Interaction of isoquinoline alkaloids berberine, palmatine, coralyne and sanguinarine with human telomeric quadruplex DNA, dAGGG(TTAGGG)(3), has been investigated and compared with ethidium.

METHODS

Biophysical techniques such as absorption, fluorescence, circular dichroism, optical melting and microcalorimetry have been used.

RESULTS

Absorption and fluorescence studies revealed noncooperative 1:1 binding for all the molecules. Coralyne showed highest affinity (10(6) M(-1)) and for others it was ~10(5) M(-1). The binding affinity varied as coralyne>sanguinarine>berberine>palmatine. Ethidium showed affinity close to sanguinarine. Comparative fluorescence quenching and polarization anisotropy of the emission spectra gave evidence for a stronger stacking interaction of coralyne and sanguinarine compared to berberine and palmatine. Circular dichroic spectral perturbations were similar in all the cases, but a strong induced circular dichroism for the bound molecules was observed only for coralyne and sanguinarine. The interaction of all the alkaloids was exothermic. Binding of coralyne and sanguinarine was predominantly enthalpy driven while that of berberine and palmatine was entropy driven.

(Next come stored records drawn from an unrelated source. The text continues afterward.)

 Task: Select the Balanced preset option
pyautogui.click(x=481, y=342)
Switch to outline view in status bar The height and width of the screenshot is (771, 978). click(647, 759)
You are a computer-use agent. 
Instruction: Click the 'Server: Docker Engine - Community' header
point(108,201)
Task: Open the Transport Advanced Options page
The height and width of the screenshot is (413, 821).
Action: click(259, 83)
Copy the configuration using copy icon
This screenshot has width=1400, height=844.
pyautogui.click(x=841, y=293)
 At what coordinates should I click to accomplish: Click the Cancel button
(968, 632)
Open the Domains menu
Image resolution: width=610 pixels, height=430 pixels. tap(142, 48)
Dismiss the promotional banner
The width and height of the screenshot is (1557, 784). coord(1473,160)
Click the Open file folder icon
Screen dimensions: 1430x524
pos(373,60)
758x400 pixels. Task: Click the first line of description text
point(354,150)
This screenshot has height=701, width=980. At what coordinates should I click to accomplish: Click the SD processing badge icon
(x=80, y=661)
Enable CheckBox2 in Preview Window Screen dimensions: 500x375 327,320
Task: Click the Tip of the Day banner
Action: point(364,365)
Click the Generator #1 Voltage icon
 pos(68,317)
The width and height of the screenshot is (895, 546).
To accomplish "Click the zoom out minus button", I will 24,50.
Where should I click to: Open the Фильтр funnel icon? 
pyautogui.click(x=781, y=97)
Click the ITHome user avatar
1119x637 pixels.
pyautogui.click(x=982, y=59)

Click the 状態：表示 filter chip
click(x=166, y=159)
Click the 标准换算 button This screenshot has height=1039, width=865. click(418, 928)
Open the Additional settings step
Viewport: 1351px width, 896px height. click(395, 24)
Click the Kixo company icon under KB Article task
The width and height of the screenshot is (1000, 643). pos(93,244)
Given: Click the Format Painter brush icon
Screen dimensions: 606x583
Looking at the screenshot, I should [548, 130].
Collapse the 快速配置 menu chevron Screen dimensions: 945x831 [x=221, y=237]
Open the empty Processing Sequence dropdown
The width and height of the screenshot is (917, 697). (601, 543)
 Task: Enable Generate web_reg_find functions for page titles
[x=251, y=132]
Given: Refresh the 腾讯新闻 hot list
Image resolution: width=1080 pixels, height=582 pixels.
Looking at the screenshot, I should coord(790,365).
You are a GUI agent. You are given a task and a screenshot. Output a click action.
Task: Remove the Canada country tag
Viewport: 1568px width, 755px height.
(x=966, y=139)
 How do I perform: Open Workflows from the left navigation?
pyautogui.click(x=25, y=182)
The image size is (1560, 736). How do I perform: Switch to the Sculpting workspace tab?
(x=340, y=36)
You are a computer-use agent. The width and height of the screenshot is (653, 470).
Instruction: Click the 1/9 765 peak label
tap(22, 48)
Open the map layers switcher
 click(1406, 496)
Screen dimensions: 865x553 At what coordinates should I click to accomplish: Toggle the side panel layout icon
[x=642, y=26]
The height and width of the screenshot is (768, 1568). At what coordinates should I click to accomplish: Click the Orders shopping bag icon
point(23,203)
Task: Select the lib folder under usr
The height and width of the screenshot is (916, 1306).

Heat capacity values of -169, -198, -105 and -95cal/molK, respectively, for coralyne, sanguinarine, berberine, and palmatine suggested significant differences in the hydrophobic contribution to the binding.

CONCLUSIONS

This study presents a complete structural and thermodynamic profile of the binding of isoquinoline alkaloids with G-quadruplex.

GENERAL SIGNIFICANCE

These results suggest strong and specific binding of these molecules to the G-quadruplex and highlight the differences in their structure in the interaction profile.